▶ Texte à analyser:
⟨
Bâtir encore, c’est nécessairement aussi chercher les failles pour construire en dépit de l’incompréhension, voire de l’hostilité du politique ou du voisinage, dans une opposition farouche à tout ce qui se propose de différent. Or les formes architecturales dessinées par Eric Furnémont ne font pas consensus, et son discours fait franchement polémique : demander Pourquoi bâtir encore ?, c’est en effet pour l’architecte engager une critique radicale de l’ensemble des mécanismes de production matérielle et de sens dans la société occidentale. C’est désirer démesurément changer la manière d’habiter la Terre, de vivre et de travailler ensemble – la manière somme toute de faire communautés.

Pourquoi bâtir encore est donc surtout une affirmation, un programme pour poser les fondements et les directions d’une action concrète dans le monde. Cela signifie tout simplement pour Eric Furnémont continuer à construire, au travers de l’architecture, des espaces autres, des relations nouvelles, des imaginaires différents, et se donner ainsi les moyens de transformer les existences des êtres qui vivent sur la Terre. La configuration de l’espace commande aux corps, elle prescrit ou proscrit des relations, des gestes, des trajets, des parcours, en elle persistent les modes de vie qui lui ont donné naissance : nous avons besoin de formes architecturales autres pour forger des relations renouvelées avec notre milieu.

Ces relations se produisent quand le bâtiment existe, au sein de l’édifice, entre ses habitants et ce qui les entoure… mais elles se façonnent tout autant pendant la phase d’élaboration du projet, quand les imaginaires des maîtres d’ouvrage et des maîtres d’oeuvre travaillent ensemble, ou encore pendant la fabrication, avec le territoire et les ressources matérielles qu’il produit, avec les artisans et leur savoir-faire... Elles affectent tout le tissu social vivant, proche ou plus lointain, finalement concerné par la construction.

Pourquoi bâtir encore est une urgence à interroger la responsabilité des acteurs du bâtir sur les mondes qu’ils fabriquent, au-delà des édifices eux-mêmes. Une responsabilité qui s’ouvre dans le temps (nous engageons dans nos choix les générations futures) et dans l’espace (nous engageons dans nos choix des êtres à l’autre bout de la planète). Pour agir plus juste, il nous faut donc mieux saisir la portée de chacun de nos gestes, même lointaine, sur les conflits armés (recourir ou non au pétrole, à l’uranium ?), les catastrophes naturelles (émettre ou non du CO2 dans l’atmosphère ?), les inégalités (exploiter ou non une main-d’oeuvre déqualifiée ?)… mais aussi sur la fabrication des imaginaires (clef sur porte ou non ?).
⟩
▶ Informations affichées:
⟨
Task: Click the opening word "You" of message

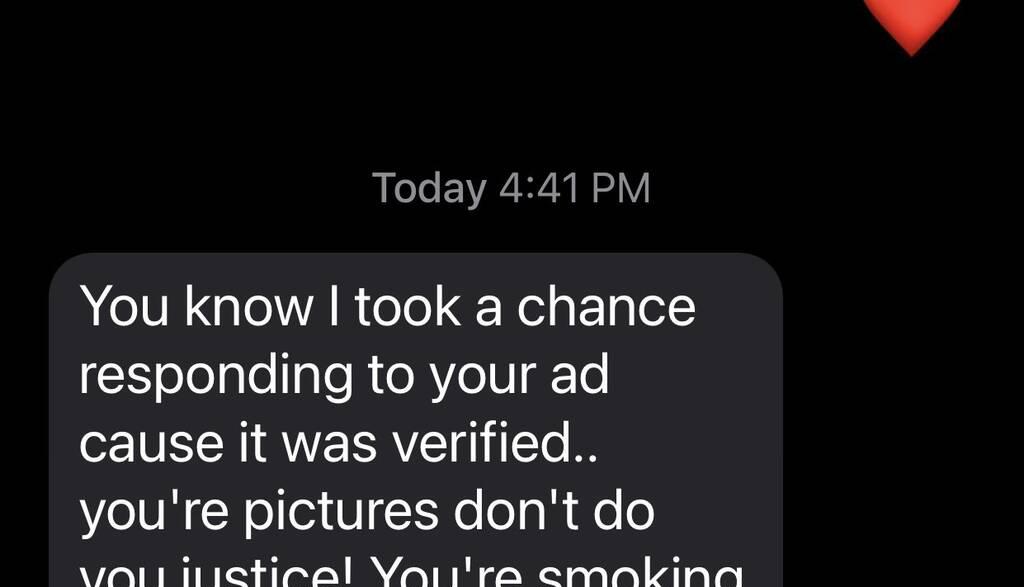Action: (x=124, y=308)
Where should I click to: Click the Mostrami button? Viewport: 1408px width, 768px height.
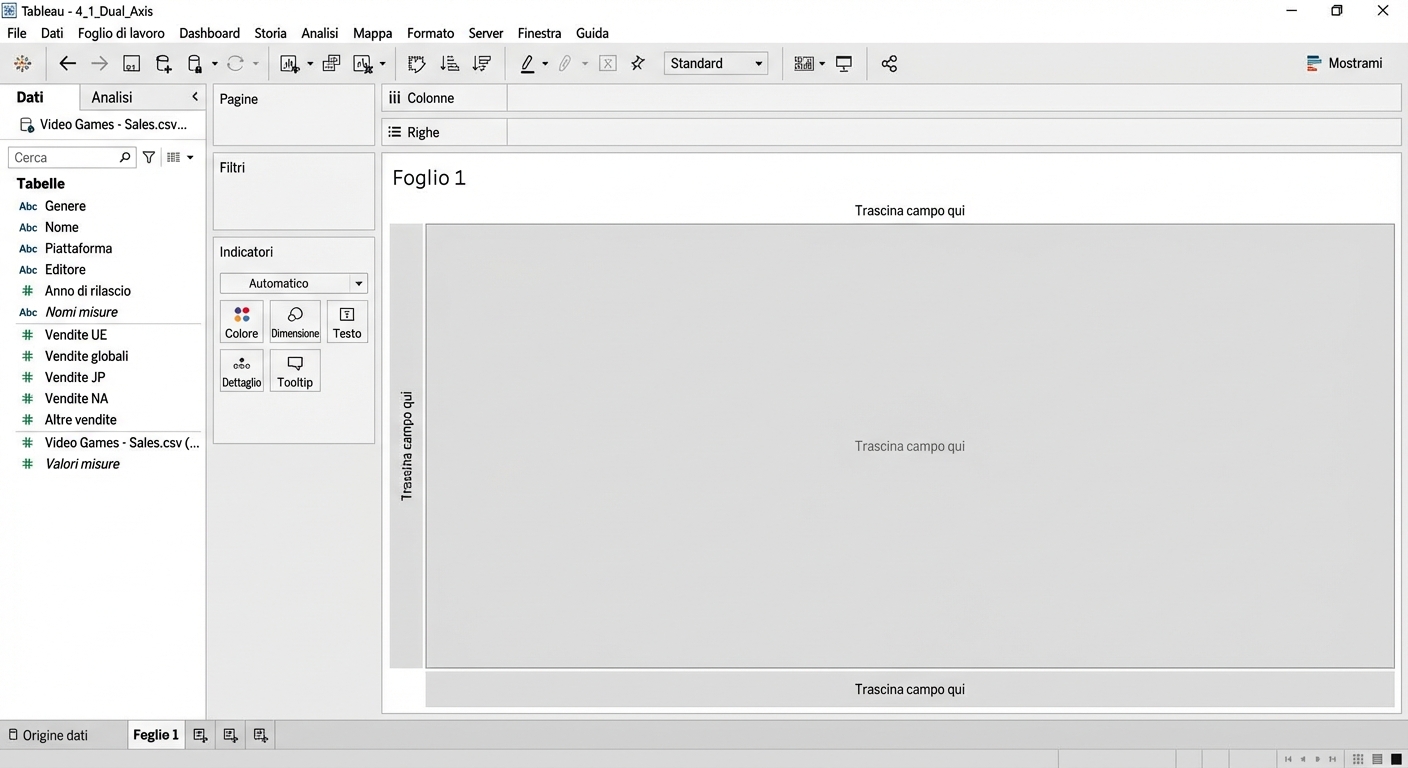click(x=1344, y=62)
⟩
▶ Vérifier sa compréhension:
(1) D'après le texte à analyser, qu'est-ce qui commande aux corps ?
(2) Recopiez fidèlement le passage du texte à analyser qui commence par « Ces relations se » et se poursuit jusqu'à « par la construction. ».
Appuyez-vous uniquement sur le texte à analyser, sans tenir compte des lignes.

▶ Réponses point par point:
(1) La configuration de l'espace.

(2)
Ces relations se produisent quand le bâtiment existe, au sein de l’édifice, entre ses habitants et ce qui les entoure… mais elles se façonnent tout autant pendant la phase d’élaboration du projet, quand les imaginaires des maîtres d’ouvrage et des maîtres d’oeuvre travaillent ensemble, ou encore pendant la fabrication, avec le territoire et les ressources matérielles qu’il produit, avec les artisans et leur savoir-faire... Elles affectent tout le tissu social vivant, proche ou plus lointain, finalement concerné par la construction.